Falls die Politik ein Moratorium der Energiesperren durchsetzen will, muss sie auch für die Finanzierung der Verteilunternehmen sorgen. Die befinden sich aktuell in einer Sandwichposition, weil sie sowohl durch die steigenden Einkaufspreise als auch durch längerfristige Kundenverträge sowie die sinkende Zahlungsbereitschaft der Kunden unter Druck geraten.
Politische Angst und gesetzliche Vorgaben
Die Angst der Politik vor einem Blackout und seinen derzeit in Europa mangels einschlägiger Erfahrungen noch schlecht abschätzbaren Folgen, haben in jüngster Zeit zu drastischen Einschränkungen bei geltenden Umweltvorschriften geführt.
So hat der Schweizer Bundesrat in der Aargauer Gemeinde Birr ein dieselbetriebenes Notkraftwerk beschlossen, für das er sich als Regierung selbst eine Baubewilligung erteilt hat – ohne die üblichen Vorschriften einzuhalten.

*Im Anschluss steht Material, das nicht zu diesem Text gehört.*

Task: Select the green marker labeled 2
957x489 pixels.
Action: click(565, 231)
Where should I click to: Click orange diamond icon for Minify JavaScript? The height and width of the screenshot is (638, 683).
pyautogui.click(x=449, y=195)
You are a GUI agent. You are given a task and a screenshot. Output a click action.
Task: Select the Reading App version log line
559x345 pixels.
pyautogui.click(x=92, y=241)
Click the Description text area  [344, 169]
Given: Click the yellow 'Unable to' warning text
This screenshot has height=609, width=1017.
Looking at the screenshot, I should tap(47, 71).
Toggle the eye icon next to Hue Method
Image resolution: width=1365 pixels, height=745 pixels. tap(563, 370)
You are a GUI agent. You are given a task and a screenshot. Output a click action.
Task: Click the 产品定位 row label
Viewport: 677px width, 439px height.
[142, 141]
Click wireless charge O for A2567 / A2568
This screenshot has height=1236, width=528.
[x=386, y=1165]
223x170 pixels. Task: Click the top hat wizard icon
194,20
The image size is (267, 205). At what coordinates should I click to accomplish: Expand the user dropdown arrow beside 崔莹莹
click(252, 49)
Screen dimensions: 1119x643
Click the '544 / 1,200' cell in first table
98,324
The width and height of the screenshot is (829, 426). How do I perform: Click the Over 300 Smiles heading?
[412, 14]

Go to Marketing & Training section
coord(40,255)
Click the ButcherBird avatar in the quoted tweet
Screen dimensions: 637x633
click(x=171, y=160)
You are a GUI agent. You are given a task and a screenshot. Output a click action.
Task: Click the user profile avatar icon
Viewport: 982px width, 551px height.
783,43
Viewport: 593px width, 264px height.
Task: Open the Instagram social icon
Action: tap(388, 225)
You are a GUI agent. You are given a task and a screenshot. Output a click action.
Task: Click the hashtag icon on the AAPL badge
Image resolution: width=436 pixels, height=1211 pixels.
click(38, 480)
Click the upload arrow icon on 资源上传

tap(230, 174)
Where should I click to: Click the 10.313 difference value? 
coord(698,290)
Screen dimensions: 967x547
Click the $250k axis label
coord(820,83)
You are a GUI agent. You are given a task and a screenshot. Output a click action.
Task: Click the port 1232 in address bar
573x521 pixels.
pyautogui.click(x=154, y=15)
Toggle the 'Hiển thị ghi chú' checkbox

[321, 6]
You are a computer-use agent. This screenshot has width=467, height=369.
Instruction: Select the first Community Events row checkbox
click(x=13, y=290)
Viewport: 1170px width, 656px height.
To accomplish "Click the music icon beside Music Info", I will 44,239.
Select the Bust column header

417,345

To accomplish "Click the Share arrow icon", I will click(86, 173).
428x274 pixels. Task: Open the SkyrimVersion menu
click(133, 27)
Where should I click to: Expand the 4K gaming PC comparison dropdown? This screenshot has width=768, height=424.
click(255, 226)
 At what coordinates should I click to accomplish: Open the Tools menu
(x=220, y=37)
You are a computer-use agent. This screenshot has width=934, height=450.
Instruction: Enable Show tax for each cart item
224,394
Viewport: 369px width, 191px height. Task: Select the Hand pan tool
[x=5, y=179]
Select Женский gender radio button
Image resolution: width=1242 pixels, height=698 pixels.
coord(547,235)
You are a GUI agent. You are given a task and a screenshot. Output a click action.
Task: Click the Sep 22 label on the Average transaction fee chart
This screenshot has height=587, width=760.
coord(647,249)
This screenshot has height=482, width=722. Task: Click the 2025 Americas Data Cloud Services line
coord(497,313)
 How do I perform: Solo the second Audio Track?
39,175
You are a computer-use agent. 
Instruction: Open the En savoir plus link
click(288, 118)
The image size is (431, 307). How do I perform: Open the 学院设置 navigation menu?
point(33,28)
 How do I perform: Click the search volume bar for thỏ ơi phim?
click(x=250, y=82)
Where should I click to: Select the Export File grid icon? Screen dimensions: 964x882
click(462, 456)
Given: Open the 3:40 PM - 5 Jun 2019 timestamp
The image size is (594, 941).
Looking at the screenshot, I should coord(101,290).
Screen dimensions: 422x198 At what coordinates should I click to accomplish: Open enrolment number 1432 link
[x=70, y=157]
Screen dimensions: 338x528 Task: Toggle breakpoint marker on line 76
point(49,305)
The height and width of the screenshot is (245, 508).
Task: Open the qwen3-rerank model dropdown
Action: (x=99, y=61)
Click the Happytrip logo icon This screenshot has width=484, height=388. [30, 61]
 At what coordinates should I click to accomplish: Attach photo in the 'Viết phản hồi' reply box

Gleichzeitig wurde festgelegt, dass mögliche Einsprüche keine aufschiebende Wirkung haben. In Deutschland hat man nach der Wiederinbetriebnahme einzelner Blöcke der Steinkohlekraftwerke festgestellt, dass für die Rauchgasentschwefelung Branntkalk sowie ein Gasanschluss benötigt werden. Während man das benötigte Gas noch hätte bereitstellen können, fehlt es am Kalk und an den benötigten Transportmöglichkeiten. Jetzt wurden schnell die Vorschriften so geändert, dass die Kraftwerke auch ohne Rauchgasentschwefelung betrieben werden dürfen. Und in Frankreich hat man die erlaubte Strahlenbelastung für Mitarbeiter in AKWs heraufgesetzt.
Sabotage und Blackout
Im Sommer 1961 flogen in Südtirol 37 Strommasten in die Luft und vielerorts saßen die Menschen danach im Dunkeln. Als Täter vermutete man Südtiroler Separatisten, die für die Loslösung der 1919 von Italien annektierten Provinz kämpften. 4
Wie verletzlich die Energieinfrastruktur ist, zeigte sich erst vor wenigen Tagen. Mit dem Durchtrennen zweier Glasfaserbündel der Deutschen Bahn war die gesamte technische Kommunikation der DB Netze im norddeutschen Raum so konsequent unterbrochen worden, dass auch die für einen solchen Fall geplanten Sicherheitsmaßnahmen ausgeschaltet wurden. Die Tatsache, dass die Glasfaserkommunikationsnetze der Stromversorgung vielfach nicht im Boden verlegt sind, sondern zumindest bei den Übertragungsnetzen in einem Seil in schwindelnder Höhe, mag nur vordergründig eine Sicherheit versprechen, macht diese Glasfasernetze jedoch nicht unangreifbar.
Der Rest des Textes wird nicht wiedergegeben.